Laura : It’s really … it means that education, literally, exits the building.

Eric: Yeah.

Laura : Training built with systems changes may be

successful. I think more viable is to actually place a higher level practitioner in that

environment. There’s a good amount of research that says, when advanced practice providers

are available, people who can do advanced care planning, who can do more skilled medical

assessment and who can do prognostication, which is unique to advanced practice providers and

physicians, you get a lot of the outcomes that you want.

Eric: Yeah.

Alex: Let’s say I’m a nursing home, I’m listening to this podcast and I really want

to try out this video. Do I have to wait for the Ottawa …

Laura : No. No.

Alex: Give me a couple of steps of what I could do.

Laura : Yeah,

a couple of options. One is to use it directly off of Vimeo right now. That’s perfectly fine

and available. Another is that people can contact me directly, and because of the difficulty

of delivery of even video across the internet in nursing homes, I’m happy to send … oh,

this sounds so old-fashioned, a CD-ROM, a DVD, a paper copy.

Alex: Betamax.

Laura : Exactly.
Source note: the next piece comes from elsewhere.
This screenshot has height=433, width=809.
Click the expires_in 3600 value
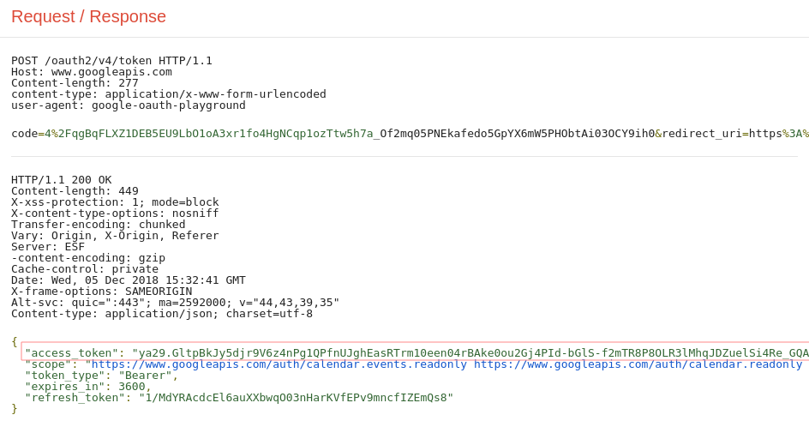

Exactly. Because that may be, frankly, what education specialists in

nursing homes need in order to be able to use this material, and we’re happy to provide

it.

Alex: Wonderful.

Eric: That’s great. Did you work with the

other folks who are making advanced care planning videos around the country, like Angelo

Volandes?

Laura : I am doing some work with Angelo now, but I didn’t at the

beginning of this project. The interesting thing really is the technological limitations in

nursing homes and wanting something that was very low cost, very low health literacy, which

is very important in the research environment. It’s another long discussion, but basically,

in the nursing home environment, you need to pay a lot of attention to low health literacy in

order to be successful, and wanting something that can be developed in a way that it could be

delivered in this very simple way. Yeah, now Angelo and I are collaborating and doing some

work together, which is exciting.

Alex: What’s the next step for this

research?

Laura : What we’re doing now is actually taking to heart some of the

failed outcomes, the area of lack of effect on symptom distress. I’m working on a model

project of dementia palliative care for individuals with late stage dementia who land in the

hospital. We’re testing that model to see if we can have some impact on some of the outcomes

that we were not able to affect when we focused exclusively on goals of care as our primary

intervention.

Eric: Great.

Alex: Great.

Eric: Any other

questions?

Alex: Should we have another verse?

Eric: That sounds

wonderful.

Alex: Let’s do the one with the word dying in it.

Alex, Eric and Laura sing “Carolina in My Mind” by James Taylor.